● **Your task**
Write what comes next in the passage on the fill_matching_values() data-cleaning method, beginning after its final sentence.

Additionally, I created a reusable fill_matching_values() method that fixes inconsistencies in one-to-one code-to-value mappings such as those found in the datasets for this project. Many of the values appeared as though they had been entered through Optical Character Recognition (OCR) technology, and there were plenty of labeling mistakes that needed fixing. The algorithm identifies the most common mapped value for each code and replaces all mapped value with that presumably correct modal (most common) value; analogously, the algorithm then fills in missing and corrects incorrect codes using the most common code that appears for each value. I first coded up a working form of this algorithm using basic data.table syntax and then vastly improved its efficiency (~10-fold) by implementing the lookup table using data.table’s more advanced, speed-optimized join syntax. Furthermore, I easily filtered the intermediate lookup table for duplicate or conflicting mappings, allowing my human eyes to double-check only the mistaken mappings and their corrections. (And I’m glad I did: I found a few misspellings that were more common than the correct versions, which were easily fixed manually in my data cleaning pipeline.)

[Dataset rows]
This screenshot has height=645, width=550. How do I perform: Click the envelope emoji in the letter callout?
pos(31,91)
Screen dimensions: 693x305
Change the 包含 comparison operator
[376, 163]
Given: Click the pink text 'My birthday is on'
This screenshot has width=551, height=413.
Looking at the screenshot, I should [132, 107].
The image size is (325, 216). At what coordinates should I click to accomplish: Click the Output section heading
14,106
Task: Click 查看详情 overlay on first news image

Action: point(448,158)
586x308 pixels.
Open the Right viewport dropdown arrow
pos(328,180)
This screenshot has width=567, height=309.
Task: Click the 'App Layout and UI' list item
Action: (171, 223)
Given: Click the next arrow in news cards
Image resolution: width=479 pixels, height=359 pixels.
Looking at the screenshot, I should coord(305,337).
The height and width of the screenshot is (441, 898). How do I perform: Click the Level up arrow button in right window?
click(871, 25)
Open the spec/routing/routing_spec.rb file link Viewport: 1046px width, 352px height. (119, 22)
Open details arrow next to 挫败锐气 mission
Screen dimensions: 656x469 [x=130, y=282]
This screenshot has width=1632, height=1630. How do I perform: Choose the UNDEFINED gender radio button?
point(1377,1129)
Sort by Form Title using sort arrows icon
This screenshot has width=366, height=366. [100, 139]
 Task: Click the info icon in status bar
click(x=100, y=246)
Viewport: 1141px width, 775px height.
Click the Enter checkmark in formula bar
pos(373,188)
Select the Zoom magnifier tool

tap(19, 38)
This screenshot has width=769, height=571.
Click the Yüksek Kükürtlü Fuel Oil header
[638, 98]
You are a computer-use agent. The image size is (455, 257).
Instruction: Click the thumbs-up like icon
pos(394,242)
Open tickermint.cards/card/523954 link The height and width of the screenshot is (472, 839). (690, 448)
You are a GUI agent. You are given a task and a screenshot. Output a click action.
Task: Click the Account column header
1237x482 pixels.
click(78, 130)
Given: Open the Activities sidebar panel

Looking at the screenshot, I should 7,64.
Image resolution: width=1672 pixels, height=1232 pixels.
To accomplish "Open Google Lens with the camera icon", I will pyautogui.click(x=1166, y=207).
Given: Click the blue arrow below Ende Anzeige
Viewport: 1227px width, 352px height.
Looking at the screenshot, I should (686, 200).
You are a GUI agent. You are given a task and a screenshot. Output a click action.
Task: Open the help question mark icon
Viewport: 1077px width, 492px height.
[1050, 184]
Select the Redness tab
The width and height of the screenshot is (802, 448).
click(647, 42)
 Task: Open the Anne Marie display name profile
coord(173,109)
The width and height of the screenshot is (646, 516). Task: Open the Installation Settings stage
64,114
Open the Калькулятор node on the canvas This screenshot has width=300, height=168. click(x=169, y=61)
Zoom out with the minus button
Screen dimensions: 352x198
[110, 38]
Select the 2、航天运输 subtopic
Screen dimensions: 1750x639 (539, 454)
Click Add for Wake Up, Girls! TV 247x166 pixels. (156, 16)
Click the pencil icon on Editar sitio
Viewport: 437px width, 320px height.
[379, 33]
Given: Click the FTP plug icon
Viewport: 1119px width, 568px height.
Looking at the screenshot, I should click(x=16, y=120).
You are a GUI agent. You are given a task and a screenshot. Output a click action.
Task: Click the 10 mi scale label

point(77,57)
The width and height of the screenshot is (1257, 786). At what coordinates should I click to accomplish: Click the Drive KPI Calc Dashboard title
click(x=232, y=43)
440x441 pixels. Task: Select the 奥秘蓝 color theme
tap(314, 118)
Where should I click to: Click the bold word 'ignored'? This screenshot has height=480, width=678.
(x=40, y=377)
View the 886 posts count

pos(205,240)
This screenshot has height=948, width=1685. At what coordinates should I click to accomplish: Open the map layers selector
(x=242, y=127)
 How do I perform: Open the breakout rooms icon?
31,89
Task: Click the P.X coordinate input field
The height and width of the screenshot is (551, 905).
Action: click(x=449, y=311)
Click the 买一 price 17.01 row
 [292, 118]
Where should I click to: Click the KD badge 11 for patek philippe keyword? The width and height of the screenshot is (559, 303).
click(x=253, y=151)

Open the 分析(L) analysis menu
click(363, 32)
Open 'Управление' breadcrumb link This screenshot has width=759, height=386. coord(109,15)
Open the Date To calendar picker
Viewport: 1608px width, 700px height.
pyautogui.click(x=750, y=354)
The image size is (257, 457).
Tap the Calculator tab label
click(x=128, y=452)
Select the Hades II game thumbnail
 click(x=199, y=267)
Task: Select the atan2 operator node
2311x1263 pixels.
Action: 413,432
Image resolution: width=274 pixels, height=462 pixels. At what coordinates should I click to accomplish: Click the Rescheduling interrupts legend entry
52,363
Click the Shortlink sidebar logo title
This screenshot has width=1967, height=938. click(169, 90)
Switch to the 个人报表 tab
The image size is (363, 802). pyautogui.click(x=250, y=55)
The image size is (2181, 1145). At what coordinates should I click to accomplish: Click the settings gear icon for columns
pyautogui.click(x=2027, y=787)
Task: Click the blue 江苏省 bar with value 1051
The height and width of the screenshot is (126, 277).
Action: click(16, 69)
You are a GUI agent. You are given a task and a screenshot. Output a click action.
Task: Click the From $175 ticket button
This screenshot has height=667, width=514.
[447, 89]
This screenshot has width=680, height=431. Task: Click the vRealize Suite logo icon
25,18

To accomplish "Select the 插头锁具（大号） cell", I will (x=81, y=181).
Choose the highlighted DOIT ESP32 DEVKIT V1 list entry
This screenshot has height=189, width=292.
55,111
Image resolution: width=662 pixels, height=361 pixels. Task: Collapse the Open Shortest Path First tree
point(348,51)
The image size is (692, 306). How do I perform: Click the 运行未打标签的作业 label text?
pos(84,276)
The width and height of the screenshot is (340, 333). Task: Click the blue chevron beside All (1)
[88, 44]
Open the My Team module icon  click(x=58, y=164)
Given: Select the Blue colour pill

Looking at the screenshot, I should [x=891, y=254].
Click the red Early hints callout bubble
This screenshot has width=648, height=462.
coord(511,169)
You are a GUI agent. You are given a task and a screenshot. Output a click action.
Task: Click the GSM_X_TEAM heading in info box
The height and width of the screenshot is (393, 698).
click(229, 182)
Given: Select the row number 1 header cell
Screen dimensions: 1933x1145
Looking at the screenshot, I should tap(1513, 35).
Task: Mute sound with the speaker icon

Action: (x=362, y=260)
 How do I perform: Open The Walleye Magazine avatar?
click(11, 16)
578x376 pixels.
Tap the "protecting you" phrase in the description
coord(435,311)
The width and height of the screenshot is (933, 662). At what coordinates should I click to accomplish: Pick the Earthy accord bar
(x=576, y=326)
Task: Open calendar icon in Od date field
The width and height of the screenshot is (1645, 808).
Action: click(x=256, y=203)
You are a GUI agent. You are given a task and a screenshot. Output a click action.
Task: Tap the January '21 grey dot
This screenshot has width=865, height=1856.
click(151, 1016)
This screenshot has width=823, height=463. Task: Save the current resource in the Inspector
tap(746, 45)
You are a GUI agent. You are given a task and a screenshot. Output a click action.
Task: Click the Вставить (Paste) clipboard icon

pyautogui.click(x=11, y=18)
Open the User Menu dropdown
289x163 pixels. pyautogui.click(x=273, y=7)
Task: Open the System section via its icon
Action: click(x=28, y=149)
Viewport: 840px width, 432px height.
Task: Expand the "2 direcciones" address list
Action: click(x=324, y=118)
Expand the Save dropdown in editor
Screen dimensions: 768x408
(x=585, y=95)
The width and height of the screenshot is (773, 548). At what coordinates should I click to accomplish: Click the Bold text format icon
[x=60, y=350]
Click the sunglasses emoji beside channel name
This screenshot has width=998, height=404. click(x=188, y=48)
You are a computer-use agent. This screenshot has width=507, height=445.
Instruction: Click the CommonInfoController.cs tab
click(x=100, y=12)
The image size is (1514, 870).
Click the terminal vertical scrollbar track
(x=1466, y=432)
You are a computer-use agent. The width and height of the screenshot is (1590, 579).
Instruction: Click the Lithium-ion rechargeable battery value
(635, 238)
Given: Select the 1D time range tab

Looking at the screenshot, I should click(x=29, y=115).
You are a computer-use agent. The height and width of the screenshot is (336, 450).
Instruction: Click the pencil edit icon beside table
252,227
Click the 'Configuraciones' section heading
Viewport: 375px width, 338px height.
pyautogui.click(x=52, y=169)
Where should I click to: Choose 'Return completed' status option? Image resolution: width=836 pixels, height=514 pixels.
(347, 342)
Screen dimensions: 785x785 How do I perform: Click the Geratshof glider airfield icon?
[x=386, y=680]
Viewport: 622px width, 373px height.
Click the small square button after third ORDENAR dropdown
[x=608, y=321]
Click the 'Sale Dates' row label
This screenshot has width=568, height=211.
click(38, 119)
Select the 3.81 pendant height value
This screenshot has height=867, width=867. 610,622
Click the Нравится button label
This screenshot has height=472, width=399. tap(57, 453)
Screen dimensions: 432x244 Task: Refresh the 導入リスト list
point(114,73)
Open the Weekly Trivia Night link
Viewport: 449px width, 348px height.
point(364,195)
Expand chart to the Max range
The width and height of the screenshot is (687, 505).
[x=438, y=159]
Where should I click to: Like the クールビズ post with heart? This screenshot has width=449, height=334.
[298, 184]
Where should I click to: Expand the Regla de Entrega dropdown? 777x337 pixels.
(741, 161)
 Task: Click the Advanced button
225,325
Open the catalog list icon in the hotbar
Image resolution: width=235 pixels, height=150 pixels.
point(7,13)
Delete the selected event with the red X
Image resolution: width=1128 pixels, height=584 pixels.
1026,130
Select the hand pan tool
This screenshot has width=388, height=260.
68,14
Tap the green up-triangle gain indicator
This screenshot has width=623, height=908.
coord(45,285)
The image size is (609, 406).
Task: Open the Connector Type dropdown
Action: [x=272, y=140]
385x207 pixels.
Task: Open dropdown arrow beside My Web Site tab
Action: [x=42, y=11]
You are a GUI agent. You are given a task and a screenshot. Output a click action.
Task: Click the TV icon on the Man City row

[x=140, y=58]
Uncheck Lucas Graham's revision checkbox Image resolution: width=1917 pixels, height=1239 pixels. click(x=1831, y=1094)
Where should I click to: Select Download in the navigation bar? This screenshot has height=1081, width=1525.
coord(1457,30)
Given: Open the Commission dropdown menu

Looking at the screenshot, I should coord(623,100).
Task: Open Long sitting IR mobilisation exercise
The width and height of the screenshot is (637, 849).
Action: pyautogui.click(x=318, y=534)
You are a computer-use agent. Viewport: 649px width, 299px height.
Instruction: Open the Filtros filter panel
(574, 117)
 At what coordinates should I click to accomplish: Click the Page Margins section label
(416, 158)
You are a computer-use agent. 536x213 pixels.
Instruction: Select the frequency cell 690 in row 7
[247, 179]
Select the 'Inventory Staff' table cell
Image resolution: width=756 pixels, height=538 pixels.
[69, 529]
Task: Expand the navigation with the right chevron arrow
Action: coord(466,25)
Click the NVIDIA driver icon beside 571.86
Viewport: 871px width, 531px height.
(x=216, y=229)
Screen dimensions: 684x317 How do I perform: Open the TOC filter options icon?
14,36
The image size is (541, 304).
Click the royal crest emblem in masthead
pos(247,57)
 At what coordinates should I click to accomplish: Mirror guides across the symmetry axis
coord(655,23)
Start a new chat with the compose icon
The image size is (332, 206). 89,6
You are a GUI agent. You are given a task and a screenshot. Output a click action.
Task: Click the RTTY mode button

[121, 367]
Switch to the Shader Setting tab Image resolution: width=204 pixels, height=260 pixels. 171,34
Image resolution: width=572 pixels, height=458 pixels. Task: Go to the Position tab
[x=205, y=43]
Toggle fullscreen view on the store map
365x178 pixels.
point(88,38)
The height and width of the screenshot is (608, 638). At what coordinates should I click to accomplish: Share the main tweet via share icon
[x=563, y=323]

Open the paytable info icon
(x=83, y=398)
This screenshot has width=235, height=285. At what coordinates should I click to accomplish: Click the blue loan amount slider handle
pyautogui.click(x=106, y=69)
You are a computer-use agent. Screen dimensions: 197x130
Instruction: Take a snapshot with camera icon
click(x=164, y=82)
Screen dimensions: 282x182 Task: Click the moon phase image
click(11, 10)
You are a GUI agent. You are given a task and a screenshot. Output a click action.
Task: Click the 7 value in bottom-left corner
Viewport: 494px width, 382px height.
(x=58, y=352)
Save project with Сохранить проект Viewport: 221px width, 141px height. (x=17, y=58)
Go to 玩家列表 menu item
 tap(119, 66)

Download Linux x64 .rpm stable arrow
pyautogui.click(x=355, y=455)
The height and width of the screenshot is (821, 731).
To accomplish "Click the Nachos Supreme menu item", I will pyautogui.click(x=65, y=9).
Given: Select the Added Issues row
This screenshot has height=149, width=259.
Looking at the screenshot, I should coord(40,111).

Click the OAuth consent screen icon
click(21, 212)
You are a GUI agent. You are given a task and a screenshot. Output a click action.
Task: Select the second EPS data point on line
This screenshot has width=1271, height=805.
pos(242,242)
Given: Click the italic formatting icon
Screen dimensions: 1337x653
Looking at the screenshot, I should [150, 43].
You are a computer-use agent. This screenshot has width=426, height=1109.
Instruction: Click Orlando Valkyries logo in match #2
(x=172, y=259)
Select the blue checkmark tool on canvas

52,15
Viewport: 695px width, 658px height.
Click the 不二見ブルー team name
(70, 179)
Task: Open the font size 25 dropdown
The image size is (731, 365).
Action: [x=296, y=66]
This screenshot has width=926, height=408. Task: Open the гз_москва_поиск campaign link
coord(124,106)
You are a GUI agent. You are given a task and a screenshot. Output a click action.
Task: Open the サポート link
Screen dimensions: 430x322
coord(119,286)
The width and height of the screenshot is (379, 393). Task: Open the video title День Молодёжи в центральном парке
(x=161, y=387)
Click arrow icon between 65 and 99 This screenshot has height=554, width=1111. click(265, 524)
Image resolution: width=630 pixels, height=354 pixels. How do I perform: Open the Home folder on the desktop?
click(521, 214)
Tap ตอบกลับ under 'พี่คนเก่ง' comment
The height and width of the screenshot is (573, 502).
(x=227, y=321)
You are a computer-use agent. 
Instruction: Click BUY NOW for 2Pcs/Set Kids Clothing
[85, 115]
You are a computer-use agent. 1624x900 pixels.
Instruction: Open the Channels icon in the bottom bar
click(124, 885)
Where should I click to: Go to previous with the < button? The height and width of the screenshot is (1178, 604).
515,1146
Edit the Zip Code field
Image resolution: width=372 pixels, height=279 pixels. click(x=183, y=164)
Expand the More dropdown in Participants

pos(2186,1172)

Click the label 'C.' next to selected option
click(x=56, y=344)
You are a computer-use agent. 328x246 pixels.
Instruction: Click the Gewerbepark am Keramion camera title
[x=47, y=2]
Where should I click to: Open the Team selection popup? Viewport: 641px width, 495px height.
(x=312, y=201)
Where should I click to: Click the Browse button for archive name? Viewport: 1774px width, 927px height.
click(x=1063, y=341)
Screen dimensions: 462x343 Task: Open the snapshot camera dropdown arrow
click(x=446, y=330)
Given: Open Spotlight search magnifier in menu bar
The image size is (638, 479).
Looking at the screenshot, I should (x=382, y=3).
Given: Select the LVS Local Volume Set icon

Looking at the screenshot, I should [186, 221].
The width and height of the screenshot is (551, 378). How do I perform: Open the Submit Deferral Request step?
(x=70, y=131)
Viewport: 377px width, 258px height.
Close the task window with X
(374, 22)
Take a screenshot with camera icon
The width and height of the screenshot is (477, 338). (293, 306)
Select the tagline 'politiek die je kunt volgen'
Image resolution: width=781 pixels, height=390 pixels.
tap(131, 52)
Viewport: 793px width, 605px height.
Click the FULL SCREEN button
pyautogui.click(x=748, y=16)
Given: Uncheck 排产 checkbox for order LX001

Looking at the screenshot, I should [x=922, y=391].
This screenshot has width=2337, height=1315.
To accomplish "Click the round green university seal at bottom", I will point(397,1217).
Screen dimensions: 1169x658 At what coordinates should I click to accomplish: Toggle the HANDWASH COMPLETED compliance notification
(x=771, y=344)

● **The response**
Stylistically, the code still had a long way to go. I found myself repeatedly performing the same few operations on each column’s factor levels: dropping levels, renaming levels based on a formula, renaming specific levels with specific new names, renaming levels through regular expressions, grouping rare levels together under an “other” label, and running the same level formatting on multiple different columns. I created helper functions, almost like a separate package, for each of these situations. The formula-based level renaming function is an example of a functional: pass it a function, and it gives you back values (the edited levels). Different operations could be applied to the same column/vector by invisibly returning the results of each operation and using chaining.

Creating compositions of data cleaning functions greatly simplified the writing process and improved the readability of my code. I defined a functional composition pipe %.% (a period, or “dot”) mimicking the syntax in fully functional programming languages like Haskell, but found that my reverse functional composition pipe %,% (a comma) made the code even more readable. (Instead of f() %.% g(), representing f(g()), which places the first-executed operation last on the line, I sided with f() %,% g(), representing g(f()), which has the functions execute in the same order in which they appear in the line of code, separated by commas, as if to suggest “first f(), then g()”.)

Other infix functions simplified common tasks in R:

%||% provides a safe default (on the right) when the item on the left is null.

%[==]% serves a dual purpose: when a[a == b] is intended, it prevents writing a textually long expression a twice and/or prevents unnecessary double evaluation of a computationally expensive expression a.

The related %[!=]%, %[>]%, %[<]%, %[>=]%, %[<=]% are self-explanatory given the above.

%[]% analogously simplifies the expression of a[a %>% b], using non-standard evaluation and proper control of calling frames (the environment in which to evaluate the expression).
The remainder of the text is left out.